Just to follow on with the query language discussion (and to contrast the
approach taken by JAFER mentioned).
There is a generic problem to the query language issue and any retrieval
system can adopt 1 of 3 approaches to modelling queries.
1. Choose a single query language and mandate that all targets use it (not
very helpful)
2. Accept that there are diverse methods for expressing queries and deal
with it by encoding specific rules on a target by target basis as part of
the system architecture (most common).
3. Accept that there are diverse methods for expressing queries and deal
with it by generic query rewriting using a knowledge base approach to known
languages and attribute sets (Our open source IR toolkit JZKit 2 takes this
approach).
The specific approach that we take is to start with 2 different 'knowledge
bases' to carry out the required query rewriting.

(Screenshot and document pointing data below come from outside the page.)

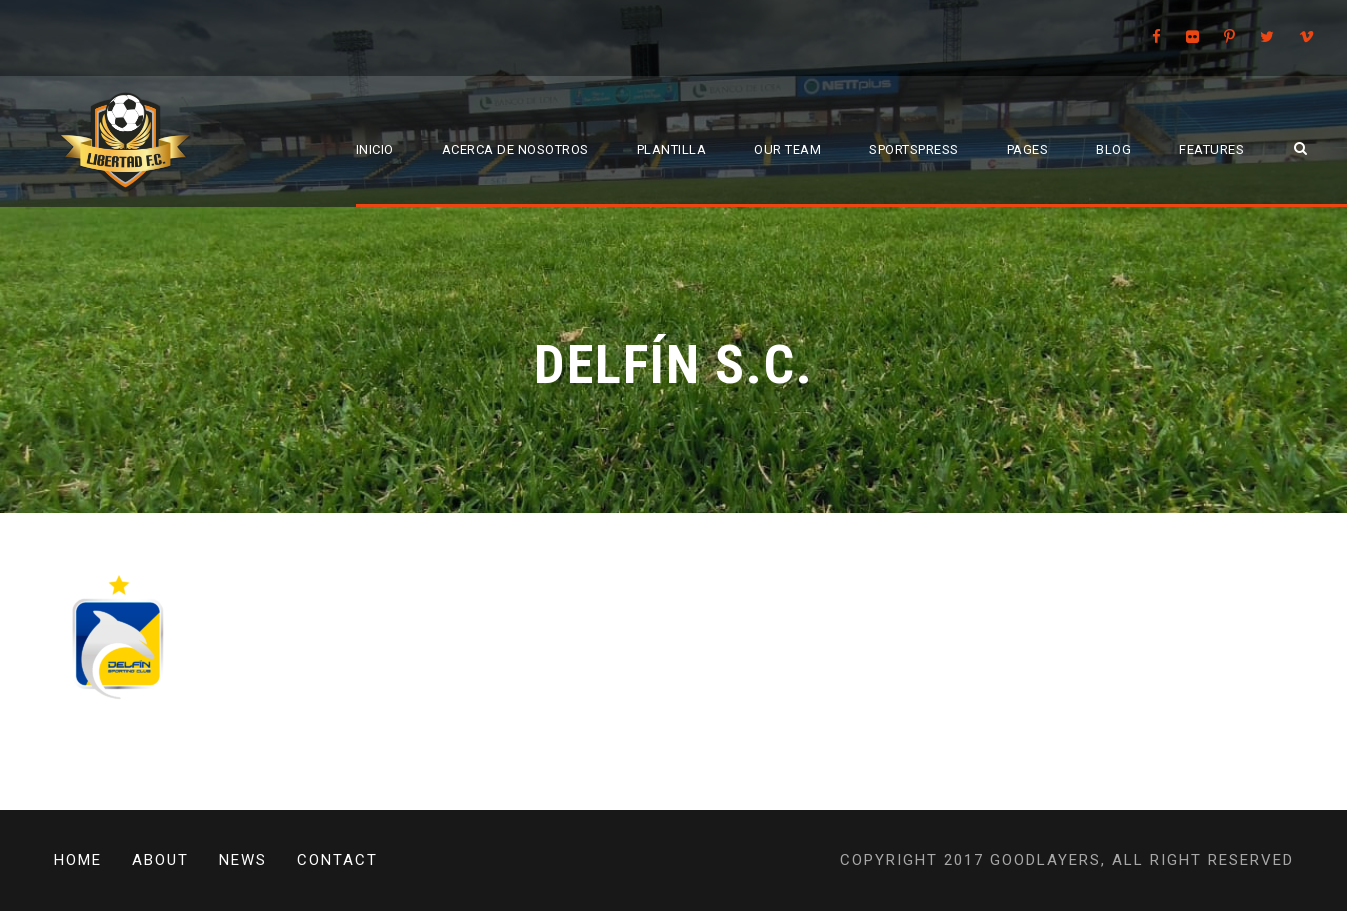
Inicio (375, 149)
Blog (1113, 149)
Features (1211, 149)
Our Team (787, 149)
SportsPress (914, 149)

1. Rules which indicate the valid queries for a particular profile.
2. The semantic relationships between different attributes in different
attribute sets.
Before a query is sent to each repository (and in order to create a valid
query for that repository) we create a tree of all known variants of the
query using our knowledge base of attribute semantics.

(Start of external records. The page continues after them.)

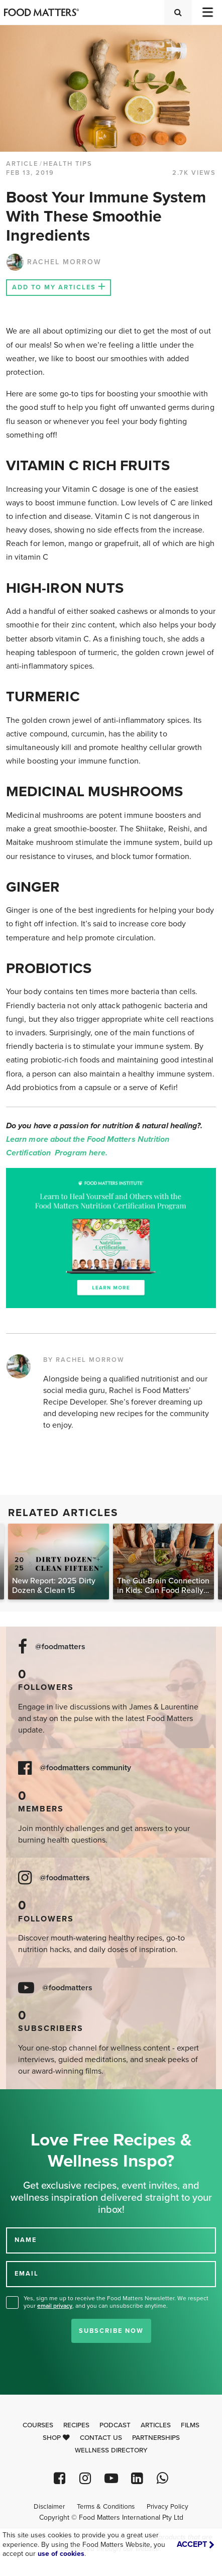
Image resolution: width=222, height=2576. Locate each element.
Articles (156, 2425)
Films (190, 2425)
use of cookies (61, 2553)
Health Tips (67, 164)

e.g. bib1.1.4 = brain (use attribute title = brain)
Valid rewrites are lom.title = brain etc.....
We then perform a breadth first traversal of the tree until we find a query
which is valid in terms of the target profile.
This allows us to seamlessly move between different query types e.g. convert
a prefix string to CQL using lom attributes, which incidentally is what we
currently do when the SRW repository of LOM learning objects at OCLC
(mentioned in the last post) is included in our list of targets to be
searched.
Rob Tice
Knowledge Integration Ltd
|